Please transcribe the lines of the items word for word, starting with the line containing "Open the calendar date range picker" and going on through the last line of the items.
***** TASK INPUTS *****
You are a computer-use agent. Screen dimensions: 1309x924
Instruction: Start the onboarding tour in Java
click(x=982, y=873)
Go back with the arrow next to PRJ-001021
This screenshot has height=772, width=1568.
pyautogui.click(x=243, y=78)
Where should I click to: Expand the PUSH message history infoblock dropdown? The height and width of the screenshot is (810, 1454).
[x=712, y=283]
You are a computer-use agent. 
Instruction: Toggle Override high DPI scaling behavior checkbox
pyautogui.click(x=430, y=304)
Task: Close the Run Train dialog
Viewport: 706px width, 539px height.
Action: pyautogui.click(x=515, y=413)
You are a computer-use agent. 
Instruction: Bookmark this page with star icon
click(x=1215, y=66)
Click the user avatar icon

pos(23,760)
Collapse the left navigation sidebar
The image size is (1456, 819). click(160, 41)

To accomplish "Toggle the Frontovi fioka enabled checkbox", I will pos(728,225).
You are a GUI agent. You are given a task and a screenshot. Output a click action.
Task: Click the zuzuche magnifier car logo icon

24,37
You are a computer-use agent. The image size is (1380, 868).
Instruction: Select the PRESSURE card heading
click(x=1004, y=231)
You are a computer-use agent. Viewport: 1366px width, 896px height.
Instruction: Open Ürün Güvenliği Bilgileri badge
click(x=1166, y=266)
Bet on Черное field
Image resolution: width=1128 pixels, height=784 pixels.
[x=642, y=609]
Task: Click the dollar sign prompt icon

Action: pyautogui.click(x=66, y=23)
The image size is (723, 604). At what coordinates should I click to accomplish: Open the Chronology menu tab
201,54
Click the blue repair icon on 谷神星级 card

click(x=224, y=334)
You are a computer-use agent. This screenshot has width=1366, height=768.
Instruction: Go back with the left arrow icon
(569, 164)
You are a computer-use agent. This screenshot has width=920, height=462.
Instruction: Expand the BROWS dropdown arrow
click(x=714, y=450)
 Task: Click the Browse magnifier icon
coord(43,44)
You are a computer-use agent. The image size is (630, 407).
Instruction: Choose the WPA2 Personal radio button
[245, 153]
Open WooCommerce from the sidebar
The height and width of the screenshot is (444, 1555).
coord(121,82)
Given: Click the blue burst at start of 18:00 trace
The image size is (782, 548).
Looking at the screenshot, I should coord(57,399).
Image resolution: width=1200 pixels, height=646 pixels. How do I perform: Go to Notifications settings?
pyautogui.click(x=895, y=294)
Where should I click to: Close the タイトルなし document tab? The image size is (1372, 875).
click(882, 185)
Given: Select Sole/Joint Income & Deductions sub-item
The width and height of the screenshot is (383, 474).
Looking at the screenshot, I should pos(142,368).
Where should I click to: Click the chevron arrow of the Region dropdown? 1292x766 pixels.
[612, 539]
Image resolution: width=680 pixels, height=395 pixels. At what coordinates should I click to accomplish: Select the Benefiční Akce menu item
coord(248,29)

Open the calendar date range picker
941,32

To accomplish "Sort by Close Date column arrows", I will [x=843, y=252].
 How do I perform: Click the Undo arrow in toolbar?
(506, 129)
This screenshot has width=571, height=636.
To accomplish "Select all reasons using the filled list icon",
*****
FULL RESPONSE:
Open the calendar date range picker
941,32

To accomplish "Sort by Close Date column arrows", I will [x=843, y=252].
 How do I perform: Click the Undo arrow in toolbar?
(506, 129)
This screenshot has width=571, height=636.
To accomplish "Select all reasons using the filled list icon",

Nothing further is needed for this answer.